→ **Records provided**:

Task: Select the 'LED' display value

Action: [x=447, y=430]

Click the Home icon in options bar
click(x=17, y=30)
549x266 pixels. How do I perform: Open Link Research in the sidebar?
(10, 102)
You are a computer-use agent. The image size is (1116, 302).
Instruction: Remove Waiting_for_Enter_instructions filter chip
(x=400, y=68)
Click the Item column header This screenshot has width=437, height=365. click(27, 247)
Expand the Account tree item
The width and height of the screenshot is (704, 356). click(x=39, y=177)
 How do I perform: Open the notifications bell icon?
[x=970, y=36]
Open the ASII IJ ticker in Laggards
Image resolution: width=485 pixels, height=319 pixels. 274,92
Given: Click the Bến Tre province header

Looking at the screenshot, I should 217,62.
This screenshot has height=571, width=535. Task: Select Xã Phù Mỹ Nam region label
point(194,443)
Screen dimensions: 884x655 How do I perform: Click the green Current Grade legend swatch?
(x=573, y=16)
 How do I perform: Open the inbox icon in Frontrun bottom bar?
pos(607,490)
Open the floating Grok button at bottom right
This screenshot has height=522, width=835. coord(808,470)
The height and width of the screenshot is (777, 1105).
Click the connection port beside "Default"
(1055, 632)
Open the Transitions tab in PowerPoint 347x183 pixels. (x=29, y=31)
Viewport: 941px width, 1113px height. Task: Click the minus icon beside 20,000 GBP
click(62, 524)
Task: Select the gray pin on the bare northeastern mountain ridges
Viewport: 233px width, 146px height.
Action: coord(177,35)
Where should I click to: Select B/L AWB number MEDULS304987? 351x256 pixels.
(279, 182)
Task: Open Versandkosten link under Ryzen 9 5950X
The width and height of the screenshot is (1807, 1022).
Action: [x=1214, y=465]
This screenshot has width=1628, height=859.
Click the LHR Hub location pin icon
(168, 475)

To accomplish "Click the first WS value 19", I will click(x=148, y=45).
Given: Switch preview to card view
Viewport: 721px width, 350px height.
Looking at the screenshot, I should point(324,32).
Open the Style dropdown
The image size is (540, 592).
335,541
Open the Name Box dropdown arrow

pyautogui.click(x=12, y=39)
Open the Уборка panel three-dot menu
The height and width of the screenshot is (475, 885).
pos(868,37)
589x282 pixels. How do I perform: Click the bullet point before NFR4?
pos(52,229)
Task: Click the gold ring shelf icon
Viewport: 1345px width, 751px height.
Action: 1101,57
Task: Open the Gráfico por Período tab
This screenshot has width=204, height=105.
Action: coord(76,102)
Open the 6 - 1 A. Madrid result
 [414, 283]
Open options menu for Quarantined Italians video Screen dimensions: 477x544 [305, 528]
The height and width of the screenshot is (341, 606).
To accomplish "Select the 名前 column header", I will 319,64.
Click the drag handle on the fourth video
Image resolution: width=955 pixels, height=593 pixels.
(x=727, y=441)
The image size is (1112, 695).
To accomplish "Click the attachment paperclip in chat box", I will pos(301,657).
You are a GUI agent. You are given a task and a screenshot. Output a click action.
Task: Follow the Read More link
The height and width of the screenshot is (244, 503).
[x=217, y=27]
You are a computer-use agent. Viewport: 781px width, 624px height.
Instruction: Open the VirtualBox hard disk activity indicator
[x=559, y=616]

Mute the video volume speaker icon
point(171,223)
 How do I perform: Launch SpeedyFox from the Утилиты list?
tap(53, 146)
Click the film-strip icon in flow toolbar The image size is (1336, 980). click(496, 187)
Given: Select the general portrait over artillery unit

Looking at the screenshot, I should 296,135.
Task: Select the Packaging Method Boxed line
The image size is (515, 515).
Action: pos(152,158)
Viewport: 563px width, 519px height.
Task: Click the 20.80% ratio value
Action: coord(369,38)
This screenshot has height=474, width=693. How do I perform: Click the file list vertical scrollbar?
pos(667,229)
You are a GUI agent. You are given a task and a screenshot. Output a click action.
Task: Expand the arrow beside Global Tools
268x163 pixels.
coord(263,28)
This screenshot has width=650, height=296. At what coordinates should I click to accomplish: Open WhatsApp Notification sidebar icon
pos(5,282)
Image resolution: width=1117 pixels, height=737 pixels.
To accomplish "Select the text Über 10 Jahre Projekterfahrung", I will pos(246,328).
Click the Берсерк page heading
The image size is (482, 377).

→ **What is required**: Return every line of the material exactly.

→ **Task solution**:
Task: Select the 'LED' display value

Action: [x=447, y=430]

Click the Home icon in options bar
click(x=17, y=30)
549x266 pixels. How do I perform: Open Link Research in the sidebar?
(10, 102)
You are a computer-use agent. The image size is (1116, 302).
Instruction: Remove Waiting_for_Enter_instructions filter chip
(x=400, y=68)
Click the Item column header This screenshot has width=437, height=365. click(27, 247)
Expand the Account tree item
The width and height of the screenshot is (704, 356). click(x=39, y=177)
 How do I perform: Open the notifications bell icon?
[x=970, y=36]
Open the ASII IJ ticker in Laggards
Image resolution: width=485 pixels, height=319 pixels. 274,92
Given: Click the Bến Tre province header

Looking at the screenshot, I should 217,62.
This screenshot has height=571, width=535. Task: Select Xã Phù Mỹ Nam region label
point(194,443)
Screen dimensions: 884x655 How do I perform: Click the green Current Grade legend swatch?
(x=573, y=16)
 How do I perform: Open the inbox icon in Frontrun bottom bar?
pos(607,490)
Open the floating Grok button at bottom right
This screenshot has height=522, width=835. coord(808,470)
The height and width of the screenshot is (777, 1105).
Click the connection port beside "Default"
(1055, 632)
Open the Transitions tab in PowerPoint 347x183 pixels. (x=29, y=31)
Viewport: 941px width, 1113px height. Task: Click the minus icon beside 20,000 GBP
click(62, 524)
Task: Select the gray pin on the bare northeastern mountain ridges
Viewport: 233px width, 146px height.
Action: coord(177,35)
Where should I click to: Select B/L AWB number MEDULS304987? 351x256 pixels.
(279, 182)
Task: Open Versandkosten link under Ryzen 9 5950X
The width and height of the screenshot is (1807, 1022).
Action: [x=1214, y=465]
This screenshot has width=1628, height=859.
Click the LHR Hub location pin icon
(168, 475)

To accomplish "Click the first WS value 19", I will click(x=148, y=45).
Given: Switch preview to card view
Viewport: 721px width, 350px height.
Looking at the screenshot, I should point(324,32).
Open the Style dropdown
The image size is (540, 592).
335,541
Open the Name Box dropdown arrow

pyautogui.click(x=12, y=39)
Open the Уборка panel three-dot menu
The height and width of the screenshot is (475, 885).
pos(868,37)
589x282 pixels. How do I perform: Click the bullet point before NFR4?
pos(52,229)
Task: Click the gold ring shelf icon
Viewport: 1345px width, 751px height.
Action: 1101,57
Task: Open the Gráfico por Período tab
This screenshot has width=204, height=105.
Action: coord(76,102)
Open the 6 - 1 A. Madrid result
 [414, 283]
Open options menu for Quarantined Italians video Screen dimensions: 477x544 [305, 528]
The height and width of the screenshot is (341, 606).
To accomplish "Select the 名前 column header", I will 319,64.
Click the drag handle on the fourth video
Image resolution: width=955 pixels, height=593 pixels.
(x=727, y=441)
The image size is (1112, 695).
To accomplish "Click the attachment paperclip in chat box", I will pos(301,657).
You are a GUI agent. You are given a task and a screenshot. Output a click action.
Task: Follow the Read More link
The height and width of the screenshot is (244, 503).
[x=217, y=27]
You are a computer-use agent. Viewport: 781px width, 624px height.
Instruction: Open the VirtualBox hard disk activity indicator
[x=559, y=616]

Mute the video volume speaker icon
point(171,223)
 How do I perform: Launch SpeedyFox from the Утилиты list?
tap(53, 146)
Click the film-strip icon in flow toolbar The image size is (1336, 980). click(496, 187)
Given: Select the general portrait over artillery unit

Looking at the screenshot, I should 296,135.
Task: Select the Packaging Method Boxed line
The image size is (515, 515).
Action: pos(152,158)
Viewport: 563px width, 519px height.
Task: Click the 20.80% ratio value
Action: coord(369,38)
This screenshot has height=474, width=693. How do I perform: Click the file list vertical scrollbar?
pos(667,229)
You are a GUI agent. You are given a task and a screenshot. Output a click action.
Task: Expand the arrow beside Global Tools
268x163 pixels.
coord(263,28)
This screenshot has width=650, height=296. At what coordinates should I click to accomplish: Open WhatsApp Notification sidebar icon
pos(5,282)
Image resolution: width=1117 pixels, height=737 pixels.
To accomplish "Select the text Über 10 Jahre Projekterfahrung", I will pos(246,328).
Click the Берсерк page heading
The image size is (482, 377).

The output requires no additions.